Not to be outdone by NYU and their upcoming course on Occupy Wall Street, Columbia University will offer its own course on the nascent movement this spring. Offered by the Anthropology Department, the course [pdf], called "Occupy the Field," will offer "training in ethnographic research methods alongside a critical exploration of the conjunctural issues in the Occupy movement: Wall Street, finance capital, and inequality; political strategies, property and public space, and the question of anarchy; and genealogies of the contemporary moment in global social movements." Finger Twinkling 101 is a prerequisite.

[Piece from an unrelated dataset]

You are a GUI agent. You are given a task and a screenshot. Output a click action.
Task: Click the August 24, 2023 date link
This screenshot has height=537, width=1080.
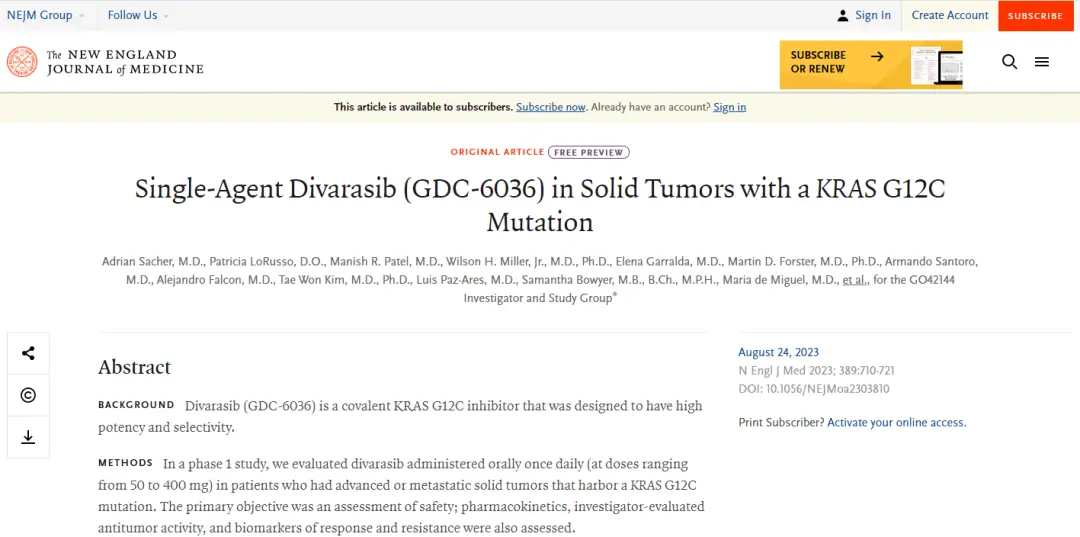point(778,352)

Professor Hannah Appel will be teaching the course, which will consist of seminars and lots of fieldwork with Occupy Wall Street, where students are encouraged to get involved with any of the working groups that meet regularly in the atrium at 60 Wall Street. Appel is a self-proclaimed "regular participant in the Occupy movement," and in the course description she assures students with "absolute certainty that there is no foreseeable risk in teaching this as a field-based class. On the contrary, the risks of disengaged scholarship seem more profound." All of this is really tickles the student-run Columbia blog The Bwog, which notices in the course description that "the reading is admittedly 'lighter than many other classes.' Score! Attendance is also a big part of the grade."
So with NYU and Columbia both offering OWS courses, it's probably only a matter of time before a publicly-funded CUNY school takes the plunge, and we can't wait to hear what the NY Post has to say about that. For now, the tabloid simply wonders, "Does getting pepper-sprayed count as extra credit?"